Mais ma mère n’avait pas menti qu’à Anna.
J’ai ensuite trouvé une lettre datée encore quatre mois plus tard.
« Un couple local a déposé une demande d’adoption privée. Carol est particulièrement intéressée. Pour autant que je sache, on a seulement dit à Walter que la mère biologique avait demandé une adoption fermée. Nous garderons tout secret, comme tu me l’as demandé. »
Je me suis effondré sur le sol sous le mur du grenier.
Rebecca.
Ma fille.
Rebecca avait les yeux d’Anna.
Pendant toutes ces années, je les avais regardés sans savoir à qui ils appartenaient.
Rebecca. Ma fille.
Et puis j’ai trouvé une enveloppe avec une écriture que je connaissais mieux que la mienne.
L’écriture de Carol.
Elle était adressée à ma mère.
« Ruth, je ne peux plus continuer comme ça. Walter pense encore qu’Anna est partie parce qu’elle a cessé de l’aimer. J’ai entendu tout ce que tu lui as dit ce jour-là, et j’aurais dû lui dire la vérité à ce moment-là. Mais je ne l’ai pas fait. En partie parce que j’avais peur que s’il apprenait la vérité, il se mette à sa recherche. »
J’ai dû interrompre ma lecture.
« Maintenant, il y a un enfant.

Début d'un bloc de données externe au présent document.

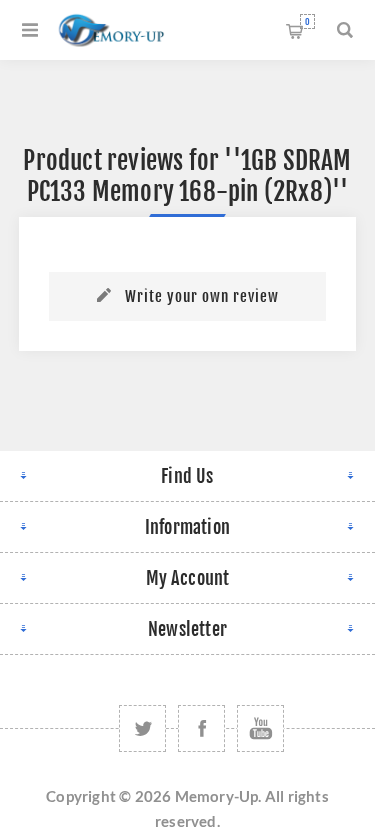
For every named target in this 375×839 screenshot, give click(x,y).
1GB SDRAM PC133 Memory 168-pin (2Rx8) (189, 176)
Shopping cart (307, 21)
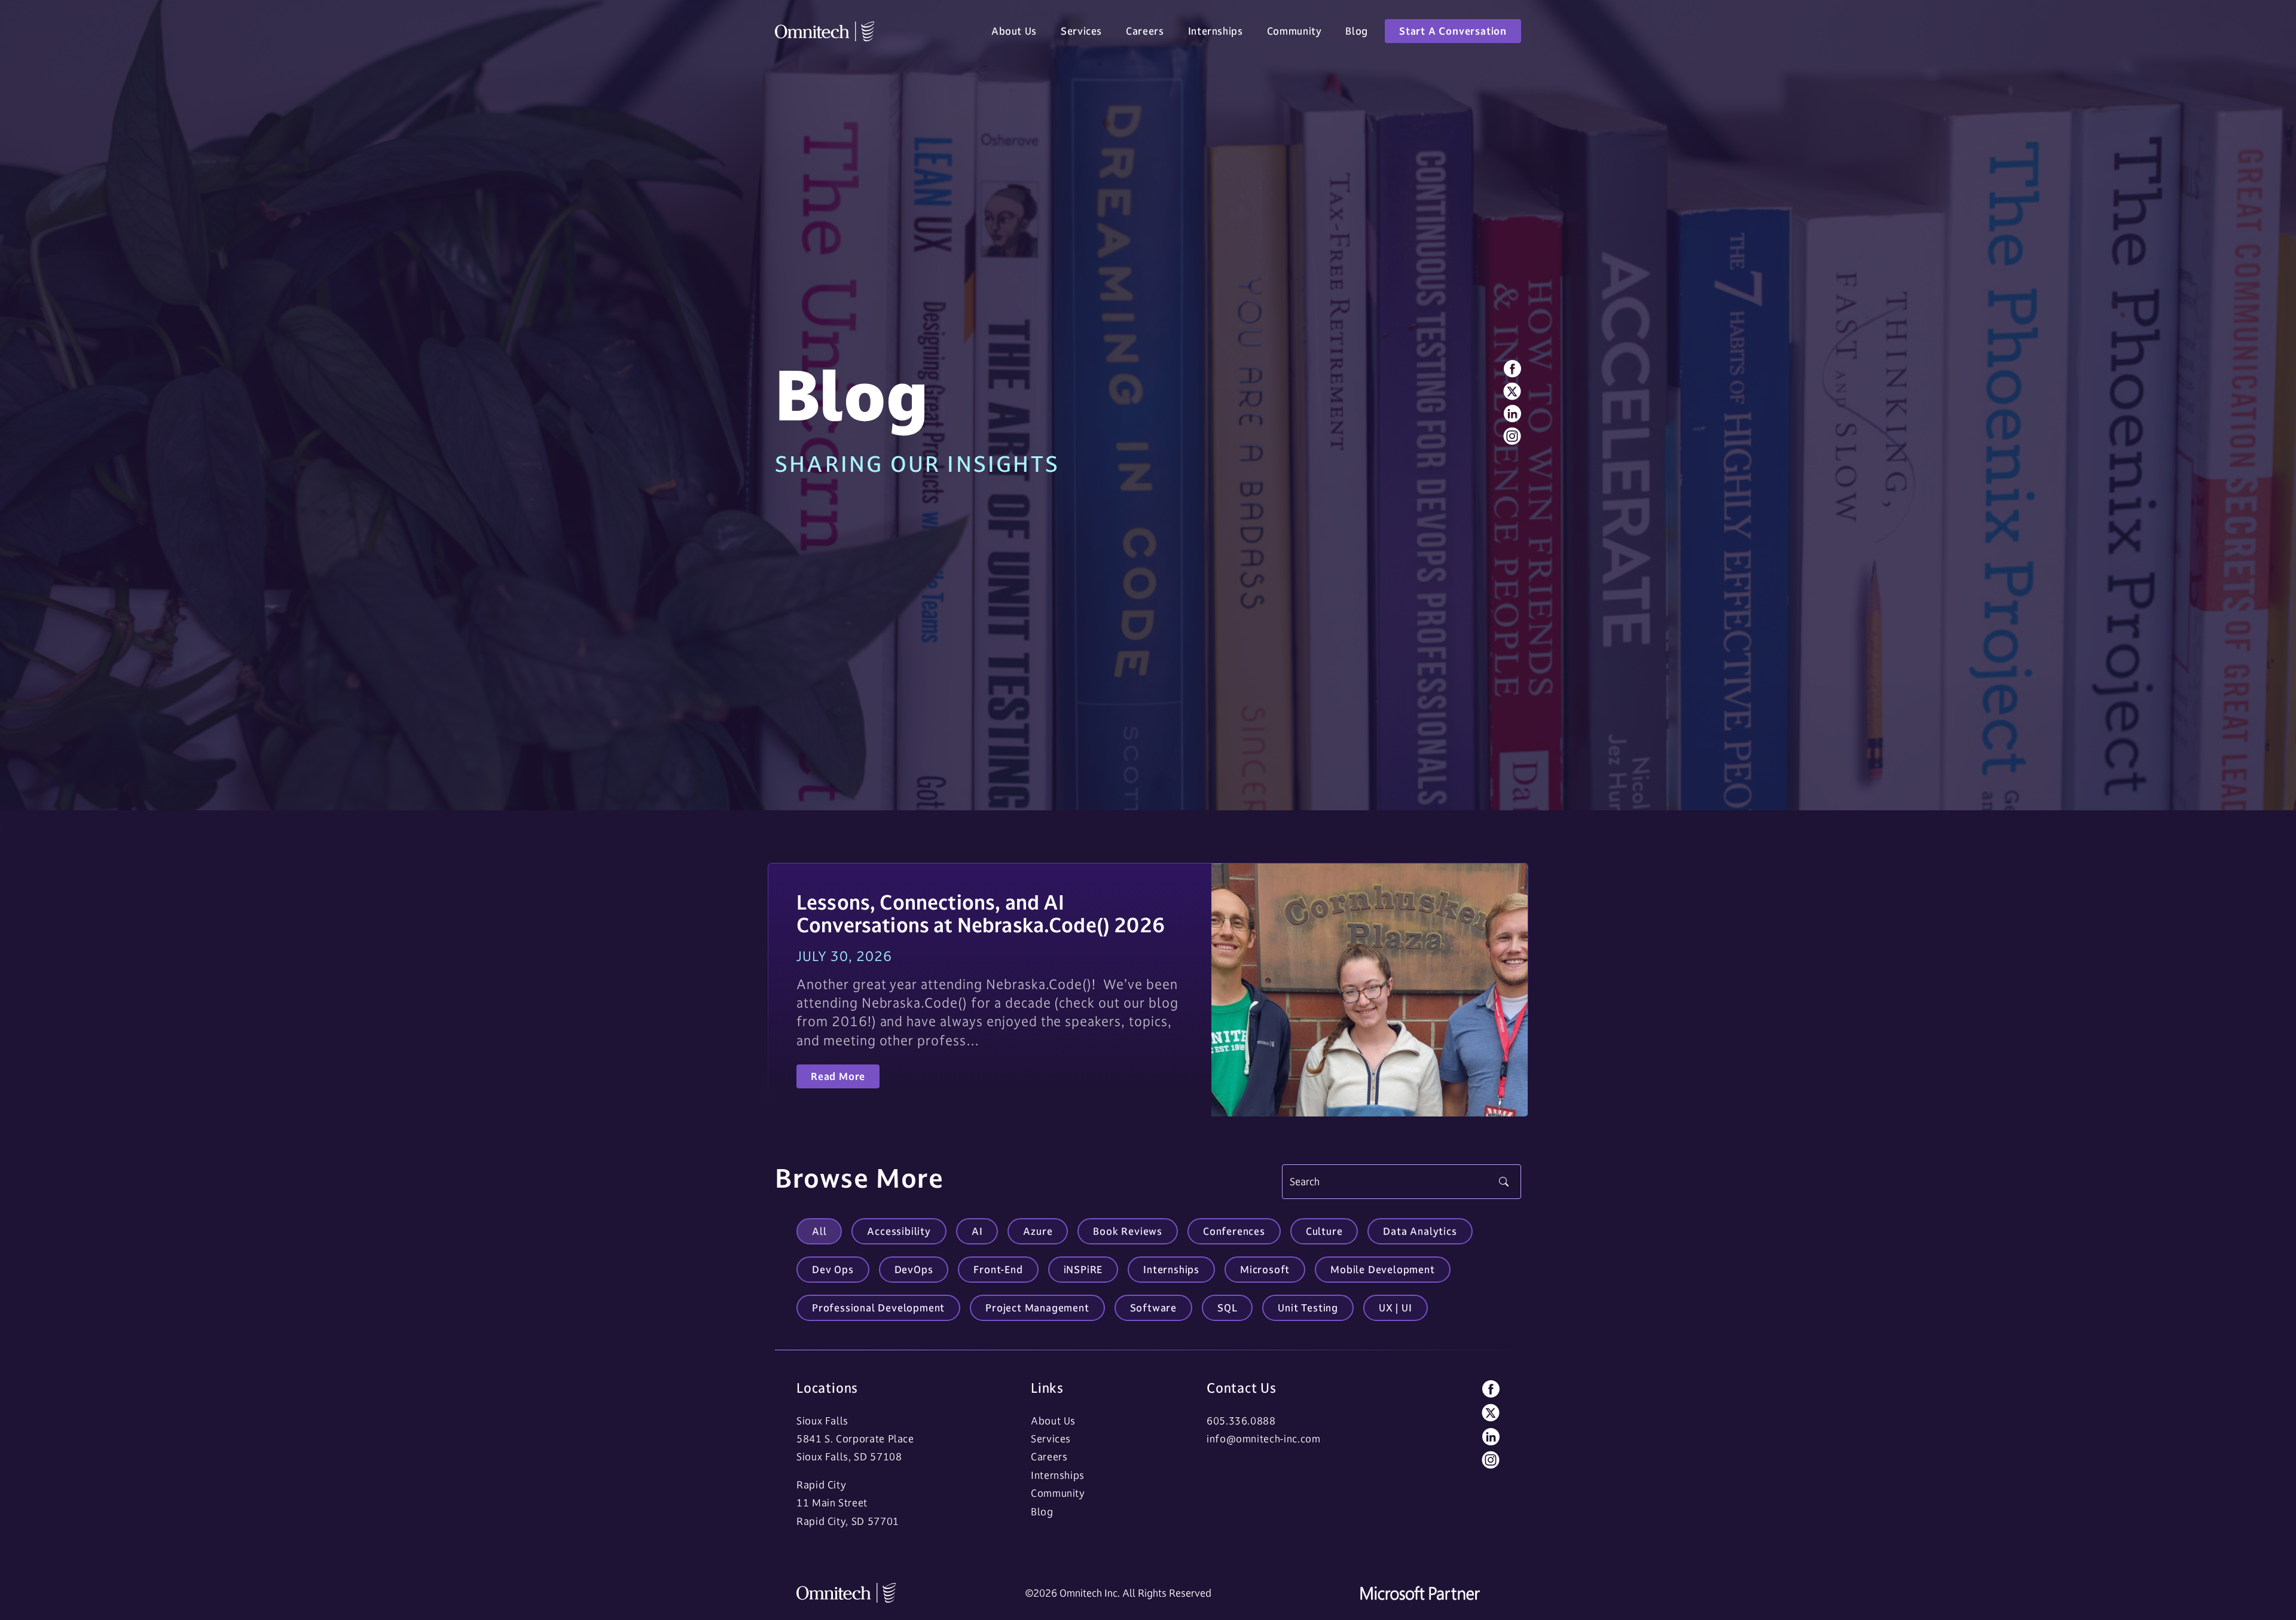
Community (1294, 31)
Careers (1145, 31)
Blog (1356, 31)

Tu continues à me dire qu’Anna a signé les documents et qu’elle veut que l’enfant soit élevé par une autre famille, mais cela ne rend pas juste ce que nous avons fait. Si Walter apprend un jour la vérité, il ne pardonnera jamais à aucun de nous. »
En dessous, ma mère avait écrit ces quatre mots de sa propre main :
« Alors fais en sorte qu’il ne l’apprenne jamais. »

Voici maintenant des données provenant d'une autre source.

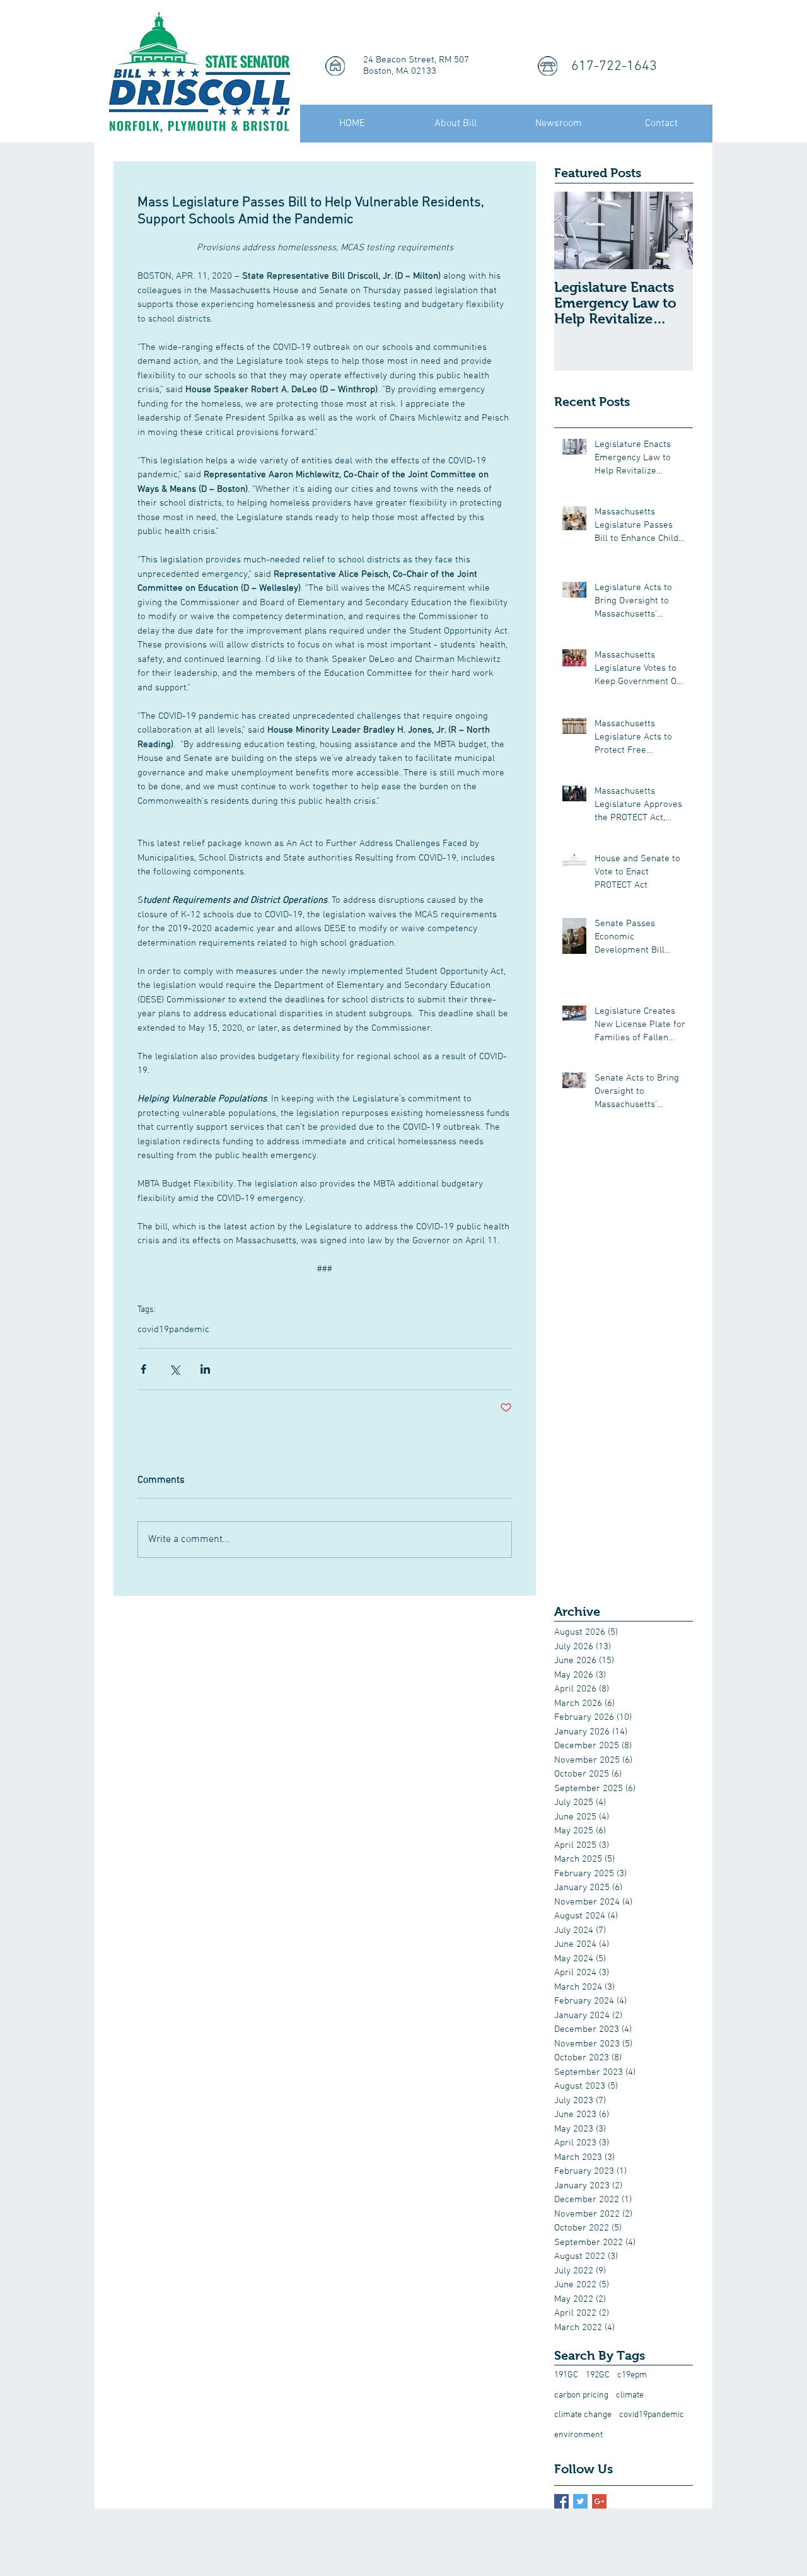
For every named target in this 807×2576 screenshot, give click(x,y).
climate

Je ne pouvais pas tout dire à Anna par téléphone.
Il était presque onze heures quand j’ai frappé de nouveau à sa porte, les lettres à la main.
— Elle est vivante — ai-je dit quand Anna a ouvert. — J’ai retrouvé notre fille.
Elle s’est figée.
— Tu l’as retrouvée ?
— Elle s’appelle Rebecca.
— Rebecca ?
— Ma Rebecca. La fille que Carol et moi avons adoptée.

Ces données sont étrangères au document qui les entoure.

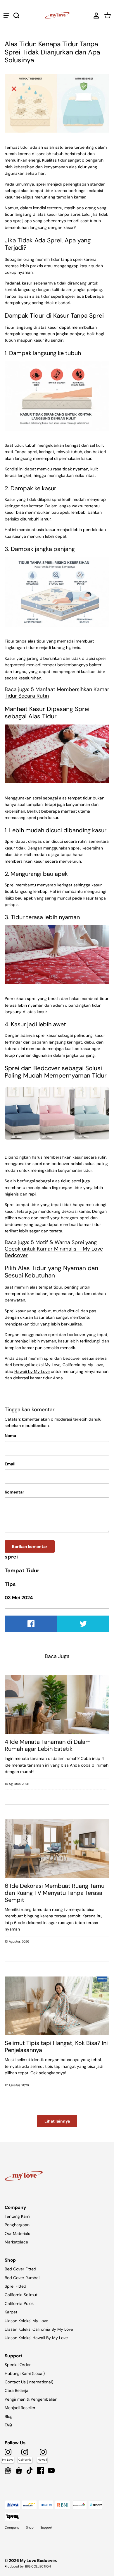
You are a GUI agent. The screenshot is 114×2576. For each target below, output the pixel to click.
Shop (30, 2527)
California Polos (19, 2303)
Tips (10, 1584)
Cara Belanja (16, 2390)
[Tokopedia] (8, 2470)
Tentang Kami (17, 2216)
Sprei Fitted (15, 2286)
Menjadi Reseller (20, 2407)
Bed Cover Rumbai (22, 2277)
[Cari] (19, 15)
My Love (53, 1364)
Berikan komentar (29, 1546)
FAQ (8, 2425)
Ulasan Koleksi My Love (26, 2320)
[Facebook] (40, 2470)
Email (10, 1464)
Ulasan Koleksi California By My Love (39, 2329)
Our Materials (17, 2233)
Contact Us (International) (29, 2382)
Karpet (11, 2312)
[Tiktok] (29, 2470)
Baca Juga (57, 1656)
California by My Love (83, 1364)
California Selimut (21, 2294)
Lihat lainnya (57, 2121)
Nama (10, 1435)
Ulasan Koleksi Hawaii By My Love (36, 2337)
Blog (9, 2416)
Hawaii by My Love (32, 1371)
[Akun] (94, 15)
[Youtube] (51, 2470)
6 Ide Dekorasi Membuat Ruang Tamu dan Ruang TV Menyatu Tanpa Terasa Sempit (54, 1893)
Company (12, 2527)
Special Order (18, 2364)
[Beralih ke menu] (6, 15)
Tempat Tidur (22, 1570)
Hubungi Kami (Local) (25, 2373)
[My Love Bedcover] (57, 15)
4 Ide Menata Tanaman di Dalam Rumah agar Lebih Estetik (48, 1745)
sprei (11, 1556)
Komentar (14, 1492)
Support (46, 2527)
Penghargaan (17, 2224)
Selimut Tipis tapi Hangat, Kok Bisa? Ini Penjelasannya (56, 2046)
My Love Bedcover (38, 2560)
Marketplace (16, 2242)
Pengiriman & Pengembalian (31, 2399)
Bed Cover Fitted (20, 2269)
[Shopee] (18, 2470)
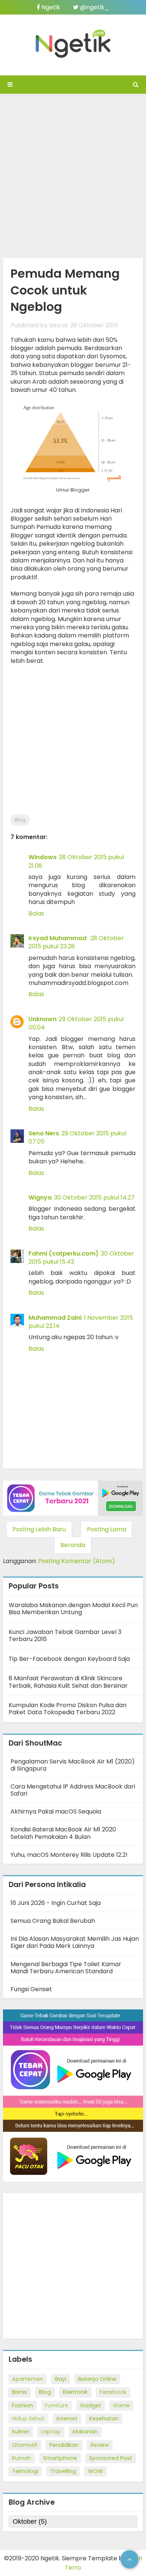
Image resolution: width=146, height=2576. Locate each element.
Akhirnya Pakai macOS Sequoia (55, 1811)
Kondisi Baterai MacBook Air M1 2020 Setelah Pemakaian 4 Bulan (63, 1833)
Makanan (85, 2431)
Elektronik (75, 2392)
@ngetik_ (94, 7)
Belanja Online (97, 2379)
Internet (67, 2418)
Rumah (21, 2458)
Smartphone (60, 2458)
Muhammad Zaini (55, 1317)
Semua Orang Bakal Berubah (52, 1921)
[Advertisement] (73, 174)
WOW (95, 2471)
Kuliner (20, 2431)
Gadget (90, 2405)
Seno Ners (43, 1133)
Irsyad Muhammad (58, 938)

J’ai retrouvé notre fille.
Anna a couvert sa bouche de sa main.
— Mon Dieu.
— Elle a une bonne vie.
— Une famille ?
— Deux fils.
Anna a de nouveau couvert sa bouche de sa main.
— Je suis grand-mère.
— Oui.
Elle s’est assise sur une marche et a fondu en larmes. Je suis resté assis à côté d’elle jusqu’à ce qu’elle essuie enfin ses larmes.
— Elle sait pour moi ?
— Non.
— Tu vas lui dire ?
Rebecca avait enterré Carol à peine quelques semaines plus tôt. Et maintenant, je devais lui dire que sa mère avait caché la vérité sur ses origines pendant trente-huit ans.
— Je ne sais pas comment.
Anna a regardé les lettres.
— On dirait que Carol non plus ne savait pas comment le faire.
— Et si cela détruit tout ce que Rebecca garde d’elle ?
— Walter, ta mère décidait ce que j’avais le droit de savoir. Carol décidait ce que tu avais le droit de savoir.
J’ai regardé les lettres.
— Et maintenant, c’est moi qui dois décider pour Rebecca.
— Oui.
Le lendemain matin, je suis allé à Columbus et j’ai posé les lettres sur la table de cuisine de Rebecca.
— Papa, qu’est-ce que c’est ?
— C’est quelque chose que ta mère aurait dû nous dire il y a longtemps.
— Nous ?
— Rebecca, mon premier amour, Anna, est ta mère biologique. Et je suis ton père biologique.
Elle m’a fixé.
— De quoi tu parles ?
— Lis les lettres.
Quand elle est arrivée à la deuxième lettre, ses mains ont commencé à trembler.
— Maman le savait ?
— Oui.
Rebecca a essuyé ses yeux.
— Elle essayait de me protéger ?
— Peut-être au début. Mais avec le temps, je pense qu’elle essayait aussi de se protéger elle-même.
— Elle m’aimait ?
— Chaque jour. Toute sa vie.
Rebecca est restée silencieuse.
— Anna sait pour moi ?
— Elle sait tout.
— Elle veut me rencontrer ?
— Plus que tout au monde.
Elle a avalé sa salive.
— Je veux la rencontrer. Bientôt.
— Je pense que c’est ce qui doit se passer.
Rebecca m’a regardé.
— Tu es sûr que ça te va ?
— J’en ai assez que d’autres personnes décident à la place de quelqu’un ce qui est le mieux pour lui.
Elle a tendu la main et a pris la mienne.
— Moi aussi.
Pour la première fois depuis la mort de Carol, j’ai senti que je ne portais plus son secret tout seul.
Devant moi, il restait encore un chemin douloureux — pour Rebecca, pour Anna et pour moi. Mais au moins maintenant, cette douleur appartenait à la vérité.
J’aimais encore Carol.
Trente-six ans ne disparaissent pas simplement parce qu’on apprend la vérité.
Mais je ne confondrai plus jamais le silence avec la protection.